K-Means initially divides the data into *k* random clusters. Then it reassigns data points to the nearest cluster mean, updates the means, and repeats this process until no further reassignments are needed.
### How many clusters should I choose for K-Means?
You can try different values of *k* and assess which provides the best results. There is no correct number of clusters, since we do not know the natural grouping of the data. It all depends on the context.
### Why is it important to set a seed for K-Means?
Since K-Means begins with a random division of data into clusters, setting a seed allows you to control this randomness.
### Why did you scale the dataset in the lecture?
When a dataset contains variables with different scales, scaling ensures that each variable contributes equally to the distance measure.
### Why do we use a `table`?
We use a table to compare groupings, either between the true grouping variable and the clustering method, or between two clustering methods.
### What is label switching?
Cluster labels themselves don't carry meaning. You can rename them, which is particularly useful when creating a two-way table to ensure large values appear on the diagonal.
### Why do we check group means?
Checking group means helps us understand whether the cluster centers are far apart. This is an important criterion for determining cluster quality.
### Why do we check clusters using a tour?
It’s important to visualize clusters in the data space to ensure they are meaningful.

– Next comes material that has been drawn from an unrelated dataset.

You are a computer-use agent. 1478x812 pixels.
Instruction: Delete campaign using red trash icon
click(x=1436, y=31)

Refer to slide 30 for more details.
### Why do we need cluster statistics?
Although there is no definitive "correct" answer in clustering, we need to determine the final number of clusters. Cluster statistics help guide this decision.
### Why didn’t we cover the second type of hierarchical clustering?

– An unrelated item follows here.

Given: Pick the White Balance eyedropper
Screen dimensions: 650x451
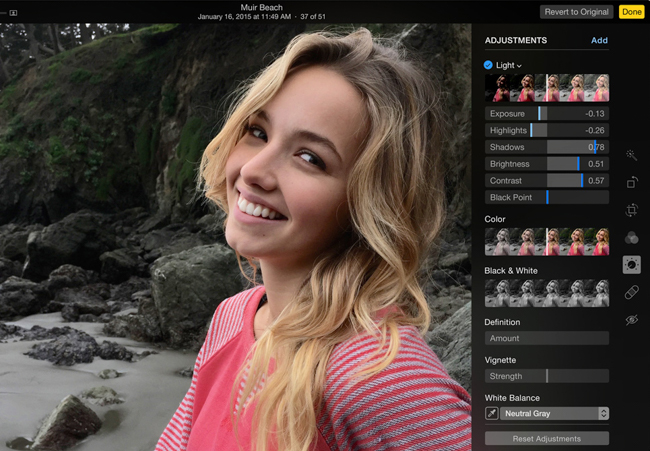Looking at the screenshot, I should [x=492, y=413].
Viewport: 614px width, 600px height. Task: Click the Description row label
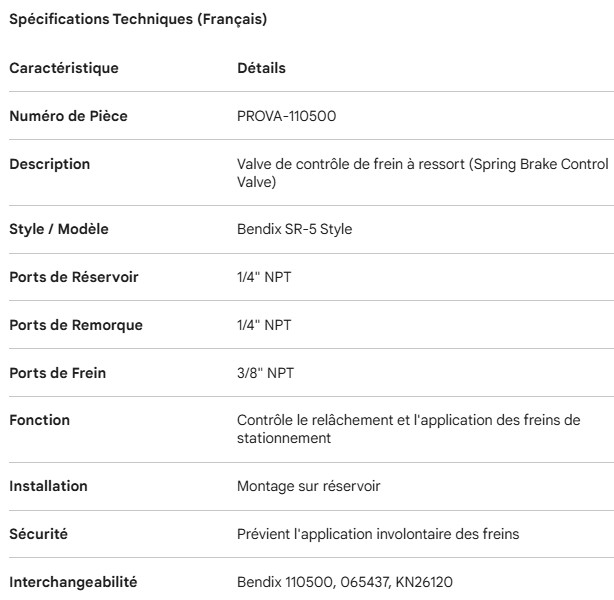[49, 164]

There are two types of hierarchical clustering: agglomerative (bottom-up) and divisive (top-down). Agglomerative is faster, and divisive is slower. We only covered agglomerative because it’s the default method in most statistical software.

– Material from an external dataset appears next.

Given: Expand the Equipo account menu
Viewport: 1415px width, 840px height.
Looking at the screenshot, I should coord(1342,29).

### In brief, how does hierarchical clustering work?
First, calculate the distance matrix and choose a linkage method. Then, the two closest data points are merged. This process is repeated until all points are grouped into one cluster.
### What’s the difference between a distance measure and a linkage method?
A linkage method is a specialized distance measure. While a standard distance measure calculates dissimilarity between two points, a linkage method measures dissimilarity between two groups of points.
### Why can we obtain multiple clustering solutions from a dendrogram?
Different cluster solutions are possible depending on where the dendrogram is cut, yielding clusters of varying sizes.
### How should we appropriately cut the dendrogram?
To cut the tree appropriately, consider the tolerance of each solution. Tolerance is the vertical height between successive horizontal bars. For example, the height difference between the top two horizontal bars represents the tolerance for a 1-cluster solution, while the difference between the second and third bars gives the tolerance for a 2-cluster solution. The greater the tolerance, the more stable the solution. If two solutions have similar tolerances, both are valid. A solution with very small tolerance is likely not a reasonable choice.
### What are the general steps for hierarchical clustering?
Refer to the last slide for a summary of the steps.
### What’s the relationship between EDA and clustering?
While some forms of cluster analysis may not fall under EDA, clustering is typically considered a part of exploratory data analysis. It is used to uncover patterns or groupings in the data without making inferences about the population, a characteristic more aligned with inferential analysis.
### When should we use K-Means versus hierarchical clustering?
Use K-Means if you know the number of groups in your data. Hierarchical clustering is better suited if you suspect there’s a hierarchical structure in the data. K-Means tends to be faster since you can limit the number of iterations, but it depends on the random seed, so the solution isn't unique. In general, neither K-Means nor hierarchical clustering explains the meaning of the clusters—you’ll need to interpret the results to find the solution that makes the most sense and has practical relevance.